Prefácio

A criação deste blog deve-se, primeiro, ao Dictionnaire des idées reçues, de Gustave Flaubert, escrito como parte do incompleto Bouvard et Pécuchet, e, segundo, ao Dicionário das ideias feitas em educação, organizado por Sandra Mara Corazza (professora da Universidade Federal do Rio Grande do Sul) e Julio Groppa Aquino (professor da Universidade de São Paulo), a partir da ideia lançada por Flaubert. Diferentemente dessas duas inspirações, este blog não tem a estrutura alfabética de um dicionário, e nem de perto a mesma sutileza; mas é guiado pela atualidade mundana do futebol. Ainda que as duas inspirações também partam da mundanidade, atingem verdades superiores. Já este blog busca, tão somente, apropriar-se das ideias já prontas para dar-lhes um novo sentido ou uma nova explicação.
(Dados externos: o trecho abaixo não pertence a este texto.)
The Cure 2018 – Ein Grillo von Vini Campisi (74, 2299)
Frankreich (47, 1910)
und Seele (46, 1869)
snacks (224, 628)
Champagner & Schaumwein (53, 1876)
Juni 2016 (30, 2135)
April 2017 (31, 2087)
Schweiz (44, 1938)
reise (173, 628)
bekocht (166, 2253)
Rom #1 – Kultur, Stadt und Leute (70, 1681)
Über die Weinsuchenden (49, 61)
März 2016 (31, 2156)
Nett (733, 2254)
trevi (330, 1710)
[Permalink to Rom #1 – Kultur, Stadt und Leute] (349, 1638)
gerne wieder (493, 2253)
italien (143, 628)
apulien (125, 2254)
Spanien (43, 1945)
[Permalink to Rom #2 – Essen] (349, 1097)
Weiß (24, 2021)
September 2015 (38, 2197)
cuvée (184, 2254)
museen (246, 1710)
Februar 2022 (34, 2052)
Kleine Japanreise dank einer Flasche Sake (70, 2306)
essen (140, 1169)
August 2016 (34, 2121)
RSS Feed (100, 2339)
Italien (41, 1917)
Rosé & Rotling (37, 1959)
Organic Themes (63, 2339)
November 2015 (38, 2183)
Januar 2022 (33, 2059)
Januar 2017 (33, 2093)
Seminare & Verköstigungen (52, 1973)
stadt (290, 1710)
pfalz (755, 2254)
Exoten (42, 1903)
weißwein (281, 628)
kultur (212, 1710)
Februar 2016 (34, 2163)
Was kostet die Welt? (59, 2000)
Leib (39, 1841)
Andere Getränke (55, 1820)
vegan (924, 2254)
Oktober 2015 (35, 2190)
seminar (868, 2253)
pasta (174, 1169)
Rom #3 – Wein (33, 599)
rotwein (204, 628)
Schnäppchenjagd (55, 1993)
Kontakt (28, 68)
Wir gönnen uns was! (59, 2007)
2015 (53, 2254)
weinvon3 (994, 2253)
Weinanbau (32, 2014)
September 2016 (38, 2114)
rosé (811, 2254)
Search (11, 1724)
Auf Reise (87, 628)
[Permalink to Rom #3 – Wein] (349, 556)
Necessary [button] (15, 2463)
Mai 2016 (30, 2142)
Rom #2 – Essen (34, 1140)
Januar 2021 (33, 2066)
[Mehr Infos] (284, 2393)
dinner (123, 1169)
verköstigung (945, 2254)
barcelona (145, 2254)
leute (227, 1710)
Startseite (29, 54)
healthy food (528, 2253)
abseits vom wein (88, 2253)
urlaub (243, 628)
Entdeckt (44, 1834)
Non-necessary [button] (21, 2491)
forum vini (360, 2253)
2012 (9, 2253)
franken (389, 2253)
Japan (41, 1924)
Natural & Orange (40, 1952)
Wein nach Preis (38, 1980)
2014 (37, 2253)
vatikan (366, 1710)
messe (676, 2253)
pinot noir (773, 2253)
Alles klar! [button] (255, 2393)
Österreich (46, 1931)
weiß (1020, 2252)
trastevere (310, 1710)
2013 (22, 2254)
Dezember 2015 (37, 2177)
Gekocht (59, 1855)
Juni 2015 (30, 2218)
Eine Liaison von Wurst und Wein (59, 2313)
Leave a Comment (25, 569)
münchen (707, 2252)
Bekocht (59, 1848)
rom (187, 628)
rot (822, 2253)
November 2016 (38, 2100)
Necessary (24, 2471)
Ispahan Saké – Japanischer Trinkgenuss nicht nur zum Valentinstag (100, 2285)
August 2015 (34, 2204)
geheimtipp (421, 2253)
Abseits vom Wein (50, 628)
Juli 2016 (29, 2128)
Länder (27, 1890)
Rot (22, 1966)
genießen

As ideias feitas do futebol (entendidas como lugares-comuns, clichês e/ou chavões usados, sobretudo, pela crônica esportiva) constituem a matéria deste blog; matéria essa constituída por ideias que, apesar de terem sido inventadas, parece que se esqueceram disso, e, justamente por essa razão, apresentam-se como verdades fáceis, incapazes de provocarem o pensamento.

As ideias feitas não tangem a consistência deste blog; mas a matéria. Isso significa que elas se constituem nos pontos de partidas de cada seção (por isso, cada seção tem como título a própria ideia feita). E isso também significa que não se trata de negar as ideias vindas do senso comum (sobretudo, da crônica esportiva), mas de lidar com elas; fazê-las variar, já que, por hábito, os envolvidos preferem conservá-las.

quarta-feira, 10 de agosto de 2011

A Recopa tem, ou não tem, importância?

A ideia feita dessa questão diz respeito ao fato de que toda vez em que o tema da Recopa se torna atual, vem acompanhado da discussão de sua importância. Ou seja, não há a opção de se referir a esse tema, em momentos em que é tomado como sendo atual, sem entrar nesse questionamento, justamente porque esse aparece de modo inerente ao tema que o instiga; ao mesmo tempo em que este permanece necessariamente submisso àquele.

Argumento 01: os clubes brasileiros têm, hoje, a possibilidade de disputarem oito competições: Campeonato Estadual, Copa do Brasil, Campeonato Brasileiro, Copa Sul-Americana, Copa Suruga, Copa Libertadores da América, Recopa Sul-Americana e Mundial Interclubes. Apesar de nenhum clube poder participar, num mesmo ano, de todas essas competições, ainda assim todos são participantes em potenciais, ao menos no aspecto legal. Ora, se é verdade que o objetivo do futebol profissional é a vitória, é contraditório considerar a hipótese de que vencer uma dessas competições não seja importante. São competições que constituem os calendários das entidades que organizam o futebol (as mesmas que garantem o caráter profissional dos clubes e que legitimam os seus grandes objetivos: as vitórias!). Considerando que os clubes não têm a opção de não participar dessas competições, a discussão envolvendo as suas importâncias não tem qualquer sentido. Tal discussão somente faz sentido quando o que está em questão é a participação numa competição que ocorre eventualmente, e que depende do fato de os clubes aceitarem os seus convites. Nesse caso, o questionamento da importância faz sentido porque cada caso envolve um novo conteúdo e uma nova situação, instigando um debate que envolve a escolha (afinal, o clube tem a opção de não aceitar o convite) e que, sobretudo, desprende-se do tema instigador (a simples existência da competição).

Argumento 02: no dia de hoje, 10 de agosto de 2011, há 2600 colorados em Buenos Aires (Avellaneda), apenas para assistir ao primeiro jogo da Recopa, envolvendo Internacional e Independiente. A imprensa esportiva da Argentina prevê 35 mil pessoas no estádio.

O ato de suprimir importância de uma competição não passa de uma estratégia, a qual pode ser expressa no seguinte raciocínio: "já que não estou participando dessa competição, convém-me elaborar enunciados pejorativos acerca dela". Isso não significa, entretanto, que tal enunciado não possa ser elaborado por alguém que não faça parte de uma torcida adversária, pois, apesar do dono desse enunciado poder ser simpatizante do clube envolvido, ainda assim pode não simpatizar com as pessoas ocupantes dos cargos provisórios (jogadores, comissão técnica, direção etc.). As informações, disponibilizadas no início deste argumento, apenas expressam que a importância de uma competição depende muito mais da reação singular dos torcedores do que das tentativas de hierarquizar as competições a partir de argumentos que, por se pretenderem universais, não podem abrir mão do raciocínio generalizado (como se a reação da torcida (que é múltipla) pudesse ser antecipada do mesmo modo em que se antecipa a reação de uma pessoa conhecida).